# Doel 1
Som graag alle rubriekkoppen op die in de tekst over het bijkomend vakantiegeld door een dubbele punt worden gevolgd.
# Doel 2
Zet de tekst over het bijkomend vakantiegeld voort vanaf het punt waar die ophoudt.

# Tekst
-------------------------

0502 Bijkomend vakantiegeld

Paritair (sub-)Comité nr.:
107.00.00-00.00

Bijwerking: 03/01/2000
Geldig vanaf: 01/01/1997

Toekenningsvoorwaarden: werknemers in dienst vóór 01/01/1997.

Bedrag: 1% van het brutoloon dat als basis heeft gediend om het wettelijk vakantiegeld te berekenen.

Betalingsdatum: met de eerste uitbetaling na 30 juni van het vakantiejaar uitbetaald.

Tot eind 1996 bestond er een regeling van aanvullende vakantievergoeding voor de werklieden en werksters die ressorteren onder het Paritair Comité voor de meester-kleermakers, kleermaaksters en naaisters. Deze werd opgeheven door een collectieve arbeidsovereenkomst van 22 april 1997 (nr. 45064/CO/107).

-------------------------

# Getoonde gegevens
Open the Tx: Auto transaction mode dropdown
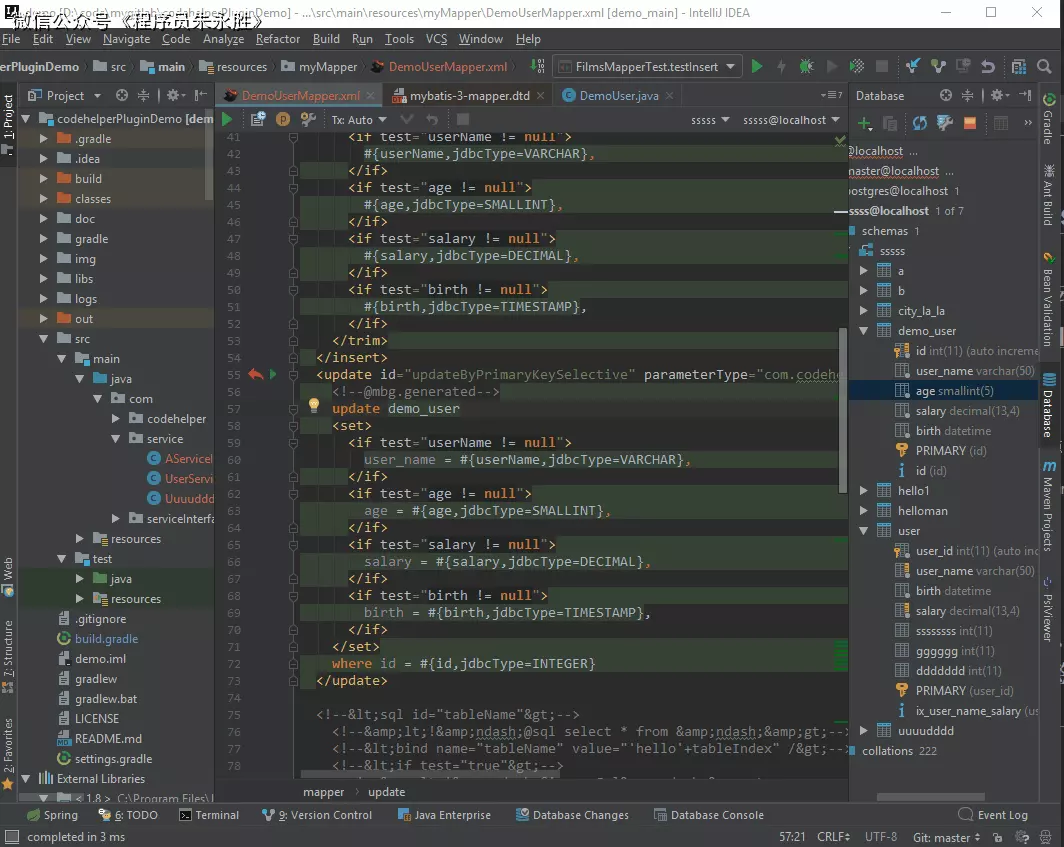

-------------------------

# Antwoord 1
- Paritair (sub-)Comité nr.
- Bijwerking
- Geldig vanaf
- Toekenningsvoorwaarden
- Bedrag
- Betalingsdatum

# Antwoord 2
Deze opheffing betekent dat de aanvullende vakantievergoeding niet meer verschuldigd is voor werknemers die in dienst treden na 1 januari 1997. De werknemers die tewerkgesteld waren vóór eind 1996 blijven de aanvullende vergoeding genieten omdat dit recht verworven werd tijdens de duur van de vorige collectieve arbeidsovereenkomst van 24 maart 1980 (KB 11 augustus 1980, BS 9 oktober 1980).

1. Toepassingsgebied

Werknemers in dienst vóór 01/01/1997.

2. Toekenningsvoorwaarden

A.  Om recht te hebben op de aanvullende vakantievergoeding moeten de werknemers aan de volgende voorwaarden voldoen :

      1.   recht hebben op een wettelijk vakantiegeld ;

      2.   op 30 juni van het vakantiejaar verbonden zijn door een arbeidsovereenkomst voor werklieden.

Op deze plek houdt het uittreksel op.